Required work | Render each line of the data below as a JSON list of strings, one string per line, leaving out blank lines.
-- -- --
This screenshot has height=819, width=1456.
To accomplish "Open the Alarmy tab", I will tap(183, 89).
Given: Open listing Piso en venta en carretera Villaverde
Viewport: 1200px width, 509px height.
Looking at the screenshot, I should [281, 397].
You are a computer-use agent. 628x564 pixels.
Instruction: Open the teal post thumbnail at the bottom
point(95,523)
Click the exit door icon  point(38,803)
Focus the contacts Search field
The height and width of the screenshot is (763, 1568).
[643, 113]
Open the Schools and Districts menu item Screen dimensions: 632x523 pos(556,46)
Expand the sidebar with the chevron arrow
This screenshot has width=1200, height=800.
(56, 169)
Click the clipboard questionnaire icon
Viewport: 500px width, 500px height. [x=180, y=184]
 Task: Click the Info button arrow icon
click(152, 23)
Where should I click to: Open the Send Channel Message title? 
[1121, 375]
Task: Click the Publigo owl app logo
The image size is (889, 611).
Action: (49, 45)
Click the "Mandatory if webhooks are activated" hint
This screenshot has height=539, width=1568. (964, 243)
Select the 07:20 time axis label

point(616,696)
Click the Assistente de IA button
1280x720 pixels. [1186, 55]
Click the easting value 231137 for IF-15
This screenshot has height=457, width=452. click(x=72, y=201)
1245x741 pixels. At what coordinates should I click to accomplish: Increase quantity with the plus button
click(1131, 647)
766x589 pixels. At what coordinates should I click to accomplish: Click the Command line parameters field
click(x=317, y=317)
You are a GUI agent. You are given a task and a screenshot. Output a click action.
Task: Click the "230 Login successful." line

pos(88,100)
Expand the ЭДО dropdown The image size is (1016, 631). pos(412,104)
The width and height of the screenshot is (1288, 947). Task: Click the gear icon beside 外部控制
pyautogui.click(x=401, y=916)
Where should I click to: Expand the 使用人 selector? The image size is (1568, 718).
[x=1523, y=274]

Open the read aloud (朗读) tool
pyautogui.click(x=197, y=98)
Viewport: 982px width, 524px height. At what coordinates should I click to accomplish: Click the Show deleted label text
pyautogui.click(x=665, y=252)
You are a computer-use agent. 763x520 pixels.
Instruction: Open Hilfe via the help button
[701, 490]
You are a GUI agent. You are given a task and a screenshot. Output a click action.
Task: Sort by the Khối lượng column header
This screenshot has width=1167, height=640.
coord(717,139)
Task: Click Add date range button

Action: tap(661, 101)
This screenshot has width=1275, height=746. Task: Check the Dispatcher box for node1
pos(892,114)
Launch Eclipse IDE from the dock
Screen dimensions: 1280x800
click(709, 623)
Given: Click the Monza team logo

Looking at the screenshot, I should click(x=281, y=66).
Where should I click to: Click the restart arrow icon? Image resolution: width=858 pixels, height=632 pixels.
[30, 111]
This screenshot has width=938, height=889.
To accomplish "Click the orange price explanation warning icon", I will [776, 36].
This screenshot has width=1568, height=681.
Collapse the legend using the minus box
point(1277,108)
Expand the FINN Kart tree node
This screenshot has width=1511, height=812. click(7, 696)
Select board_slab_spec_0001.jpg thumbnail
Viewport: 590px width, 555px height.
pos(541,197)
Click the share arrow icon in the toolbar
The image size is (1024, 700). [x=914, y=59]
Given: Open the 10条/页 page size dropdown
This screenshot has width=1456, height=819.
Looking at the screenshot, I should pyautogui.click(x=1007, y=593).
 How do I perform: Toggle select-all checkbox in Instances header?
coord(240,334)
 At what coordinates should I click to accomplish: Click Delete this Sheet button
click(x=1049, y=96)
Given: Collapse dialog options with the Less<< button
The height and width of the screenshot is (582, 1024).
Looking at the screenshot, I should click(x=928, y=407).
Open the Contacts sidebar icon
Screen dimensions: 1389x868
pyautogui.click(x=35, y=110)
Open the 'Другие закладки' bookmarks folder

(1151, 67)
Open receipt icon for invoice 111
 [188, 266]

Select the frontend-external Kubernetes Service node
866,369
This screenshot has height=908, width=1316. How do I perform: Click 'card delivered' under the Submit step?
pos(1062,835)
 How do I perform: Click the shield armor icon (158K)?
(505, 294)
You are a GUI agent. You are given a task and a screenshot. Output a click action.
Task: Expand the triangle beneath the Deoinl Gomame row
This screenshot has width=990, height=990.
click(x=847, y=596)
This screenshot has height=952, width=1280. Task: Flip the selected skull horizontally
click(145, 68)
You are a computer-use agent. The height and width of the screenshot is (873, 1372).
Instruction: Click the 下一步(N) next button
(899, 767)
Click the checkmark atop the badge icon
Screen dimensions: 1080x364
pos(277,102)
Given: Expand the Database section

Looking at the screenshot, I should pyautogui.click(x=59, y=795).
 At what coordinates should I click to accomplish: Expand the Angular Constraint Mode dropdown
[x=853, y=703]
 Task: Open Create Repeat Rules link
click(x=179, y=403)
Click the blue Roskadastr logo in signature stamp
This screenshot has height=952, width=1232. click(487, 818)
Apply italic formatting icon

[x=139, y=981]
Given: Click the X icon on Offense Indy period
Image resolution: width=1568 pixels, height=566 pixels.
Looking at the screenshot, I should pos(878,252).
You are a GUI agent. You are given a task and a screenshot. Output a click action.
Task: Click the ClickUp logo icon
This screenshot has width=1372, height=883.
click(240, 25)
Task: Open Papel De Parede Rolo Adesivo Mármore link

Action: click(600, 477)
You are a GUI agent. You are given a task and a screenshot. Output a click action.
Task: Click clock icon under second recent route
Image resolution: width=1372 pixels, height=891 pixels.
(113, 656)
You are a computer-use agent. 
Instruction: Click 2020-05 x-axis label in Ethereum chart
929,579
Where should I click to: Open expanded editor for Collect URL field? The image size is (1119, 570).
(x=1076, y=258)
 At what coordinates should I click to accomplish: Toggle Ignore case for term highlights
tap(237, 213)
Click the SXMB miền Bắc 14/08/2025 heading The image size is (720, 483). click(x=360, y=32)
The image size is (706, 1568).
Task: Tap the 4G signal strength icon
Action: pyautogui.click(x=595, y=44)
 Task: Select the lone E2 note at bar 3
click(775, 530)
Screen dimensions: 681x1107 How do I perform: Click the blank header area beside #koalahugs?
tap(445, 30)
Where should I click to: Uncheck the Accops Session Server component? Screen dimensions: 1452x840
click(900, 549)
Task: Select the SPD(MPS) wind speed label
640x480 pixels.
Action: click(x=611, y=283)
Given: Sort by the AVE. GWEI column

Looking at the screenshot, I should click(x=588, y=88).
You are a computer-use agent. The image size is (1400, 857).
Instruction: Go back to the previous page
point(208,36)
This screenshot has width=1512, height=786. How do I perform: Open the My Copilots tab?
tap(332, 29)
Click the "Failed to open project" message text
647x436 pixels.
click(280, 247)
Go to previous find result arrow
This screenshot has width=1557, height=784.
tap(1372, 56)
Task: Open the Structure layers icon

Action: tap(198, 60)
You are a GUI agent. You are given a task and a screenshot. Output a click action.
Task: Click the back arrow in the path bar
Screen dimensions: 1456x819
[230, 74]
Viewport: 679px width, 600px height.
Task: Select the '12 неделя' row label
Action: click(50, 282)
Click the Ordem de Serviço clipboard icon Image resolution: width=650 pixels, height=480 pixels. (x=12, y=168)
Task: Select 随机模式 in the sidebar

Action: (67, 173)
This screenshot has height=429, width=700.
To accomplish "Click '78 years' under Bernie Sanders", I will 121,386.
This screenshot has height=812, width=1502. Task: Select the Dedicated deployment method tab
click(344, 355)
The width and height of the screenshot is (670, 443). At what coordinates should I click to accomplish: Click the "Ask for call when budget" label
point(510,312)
-- -- --
Answer below |
[
  "This screenshot has height=819, width=1456.",
  "To accomplish \"Open the Alarmy tab\", I will tap(183, 89).",
  "Given: Open listing Piso en venta en carretera Villaverde",
  "Viewport: 1200px width, 509px height.",
  "Looking at the screenshot, I should [281, 397].",
  "You are a computer-use agent. 628x564 pixels.",
  "Instruction: Open the teal post thumbnail at the bottom",
  "point(95,523)",
  "Click the exit door icon  point(38,803)",
  "Focus the contacts Search field",
  "The height and width of the screenshot is (763, 1568).",
  "[643, 113]",
  "Open the Schools and Districts menu item Screen dimensions: 632x523 pos(556,46)",
  "Expand the sidebar with the chevron arrow",
  "This screenshot has width=1200, height=800.",
  "(56, 169)",
  "Click the clipboard questionnaire icon",
  "Viewport: 500px width, 500px height. [x=180, y=184]",
  " Task: Click the Info button arrow icon",
  "click(152, 23)",
  "Where should I click to: Open the Send Channel Message title? ",
  "[1121, 375]",
  "Task: Click the Publigo owl app logo",
  "The image size is (889, 611).",
  "Action: (49, 45)",
  "Click the \"Mandatory if webhooks are activated\" hint",
  "This screenshot has height=539, width=1568. (964, 243)",
  "Select the 07:20 time axis label",
  "point(616,696)",
  "Click the Assistente de IA button",
  "1280x720 pixels. [1186, 55]",
  "Click the easting value 231137 for IF-15",
  "This screenshot has height=457, width=452. click(x=72, y=201)",
  "1245x741 pixels. At what coordinates should I click to accomplish: Increase quantity with the plus button",
  "click(1131, 647)",
  "766x589 pixels. At what coordinates should I click to accomplish: Click the Command line parameters field",
  "click(x=317, y=317)",
  "You are a GUI agent. You are given a task and a screenshot. Output a click action.",
  "Task: Click the \"230 Login successful.\" line",
  "pos(88,100)",
  "Expand the ЭДО dropdown The image size is (1016, 631). pos(412,104)",
  "The width and height of the screenshot is (1288, 947). Task: Click the gear icon beside 外部控制",
  "pyautogui.click(x=401, y=916)",
  "Where should I click to: Expand the 使用人 selector? The image size is (1568, 718).",
  "[x=1523, y=274]",
  "Open the read aloud (朗读) tool",
  "pyautogui.click(x=197, y=98)",
  "Viewport: 982px width, 524px height. At what coordinates should I click to accomplish: Click the Show deleted label text",
  "pyautogui.click(x=665, y=252)",
  "You are a computer-use agent. 763x520 pixels.",
  "Instruction: Open Hilfe via the help button",
  "[701, 490]",
  "You are a GUI agent. You are given a task and a screenshot. Output a click action.",
  "Task: Sort by the Khối lượng column header",
  "This screenshot has width=1167, height=640.",
  "coord(717,139)",
  "Task: Click Add date range button",
  "Action: tap(661, 101)",
  "This screenshot has width=1275, height=746. Task: Check the Dispatcher box for node1",
  "pos(892,114)",
  "Launch Eclipse IDE from the dock",
  "Screen dimensions: 1280x800",
  "click(709, 623)",
  "Given: Click the Monza team logo",
  "Looking at the screenshot, I should click(x=281, y=66).",
  "Where should I click to: Click the restart arrow icon? Image resolution: width=858 pixels, height=632 pixels.",
  "[30, 111]",
  "This screenshot has width=938, height=889.",
  "To accomplish \"Click the orange price explanation warning icon\", I will [776, 36].",
  "This screenshot has width=1568, height=681.",
  "Collapse the legend using the minus box",
  "point(1277,108)",
  "Expand the FINN Kart tree node",
  "This screenshot has width=1511, height=812. click(7, 696)",
  "Select board_slab_spec_0001.jpg thumbnail",
  "Viewport: 590px width, 555px height.",
  "pos(541,197)",
  "Click the share arrow icon in the toolbar",
  "The image size is (1024, 700). [x=914, y=59]",
  "Given: Open the 10条/页 page size dropdown",
  "This screenshot has width=1456, height=819.",
  "Looking at the screenshot, I should pyautogui.click(x=1007, y=593).",
  " How do I perform: Toggle select-all checkbox in Instances header?",
  "coord(240,334)",
  " At what coordinates should I click to accomplish: Click Delete this Sheet button",
  "click(x=1049, y=96)",
  "Given: Collapse dialog options with the Less<< button",
  "The height and width of the screenshot is (582, 1024).",
  "Looking at the screenshot, I should click(x=928, y=407).",
  "Open the Contacts sidebar icon",
  "Screen dimensions: 1389x868",
  "pyautogui.click(x=35, y=110)",
  "Open the 'Другие закладки' bookmarks folder",
  "(1151, 67)",
  "Open receipt icon for invoice 111",
  " [188, 266]",
  "Select the frontend-external Kubernetes Service node",
  "866,369",
  "This screenshot has height=908, width=1316. How do I perform: Click 'card delivered' under the Submit step?",
  "pos(1062,835)",
  " How do I perform: Click the shield armor icon (158K)?",
  "(505, 294)",
  "You are a GUI agent. You are given a task and a screenshot. Output a click action.",
  "Task: Expand the triangle beneath the Deoinl Gomame row",
  "This screenshot has width=990, height=990.",
  "click(x=847, y=596)",
  "This screenshot has height=952, width=1280. Task: Flip the selected skull horizontally",
  "click(145, 68)",
  "You are a computer-use agent. The height and width of the screenshot is (873, 1372).",
  "Instruction: Click the 下一步(N) next button",
  "(899, 767)",
  "Click the checkmark atop the badge icon",
  "Screen dimensions: 1080x364",
  "pos(277,102)",
  "Given: Expand the Database section",
  "Looking at the screenshot, I should pyautogui.click(x=59, y=795).",
  " At what coordinates should I click to accomplish: Expand the Angular Constraint Mode dropdown",
  "[x=853, y=703]",
  " Task: Open Create Repeat Rules link",
  "click(x=179, y=403)",
  "Click the blue Roskadastr logo in signature stamp",
  "This screenshot has height=952, width=1232. click(487, 818)",
  "Apply italic formatting icon",
  "[x=139, y=981]",
  "Given: Click the X icon on Offense Indy period",
  "Image resolution: width=1568 pixels, height=566 pixels.",
  "Looking at the screenshot, I should pos(878,252).",
  "You are a GUI agent. You are given a task and a screenshot. Output a click action.",
  "Task: Click the ClickUp logo icon",
  "This screenshot has width=1372, height=883.",
  "click(240, 25)",
  "Task: Open Papel De Parede Rolo Adesivo Mármore link",
  "Action: click(600, 477)",
  "You are a GUI agent. You are given a task and a screenshot. Output a click action.",
  "Task: Click clock icon under second recent route",
  "Image resolution: width=1372 pixels, height=891 pixels.",
  "(113, 656)",
  "You are a computer-use agent. ",
  "Instruction: Click 2020-05 x-axis label in Ethereum chart",
  "929,579",
  "Where should I click to: Open expanded editor for Collect URL field? The image size is (1119, 570).",
  "(x=1076, y=258)",
  " At what coordinates should I click to accomplish: Toggle Ignore case for term highlights",
  "tap(237, 213)",
  "Click the SXMB miền Bắc 14/08/2025 heading The image size is (720, 483). click(x=360, y=32)",
  "The image size is (706, 1568).",
  "Task: Tap the 4G signal strength icon",
  "Action: pyautogui.click(x=595, y=44)",
  " Task: Select the lone E2 note at bar 3",
  "click(775, 530)",
  "Screen dimensions: 681x1107 How do I perform: Click the blank header area beside #koalahugs?",
  "tap(445, 30)",
  "Where should I click to: Uncheck the Accops Session Server component? Screen dimensions: 1452x840",
  "click(900, 549)",
  "Task: Select the SPD(MPS) wind speed label",
  "640x480 pixels.",
  "Action: click(x=611, y=283)",
  "Given: Sort by the AVE. GWEI column",
  "Looking at the screenshot, I should click(x=588, y=88).",
  "You are a computer-use agent. The image size is (1400, 857).",
  "Instruction: Go back to the previous page",
  "point(208,36)",
  "This screenshot has width=1512, height=786. How do I perform: Open the My Copilots tab?",
  "tap(332, 29)",
  "Click the \"Failed to open project\" message text",
  "647x436 pixels.",
  "click(280, 247)",
  "Go to previous find result arrow",
  "This screenshot has width=1557, height=784.",
  "tap(1372, 56)",
  "Task: Open the Structure layers icon",
  "Action: tap(198, 60)",
  "You are a GUI agent. You are given a task and a screenshot. Output a click action.",
  "Task: Click the back arrow in the path bar",
  "Screen dimensions: 1456x819",
  "[230, 74]",
  "Viewport: 679px width, 600px height.",
  "Task: Select the '12 неделя' row label",
  "Action: click(50, 282)",
  "Click the Ordem de Serviço clipboard icon Image resolution: width=650 pixels, height=480 pixels. (x=12, y=168)",
  "Task: Select 随机模式 in the sidebar",
  "Action: (67, 173)",
  "This screenshot has height=429, width=700.",
  "To accomplish \"Click '78 years' under Bernie Sanders\", I will 121,386.",
  "This screenshot has height=812, width=1502. Task: Select the Dedicated deployment method tab",
  "click(344, 355)",
  "The width and height of the screenshot is (670, 443). At what coordinates should I click to accomplish: Click the \"Ask for call when budget\" label",
  "point(510,312)"
]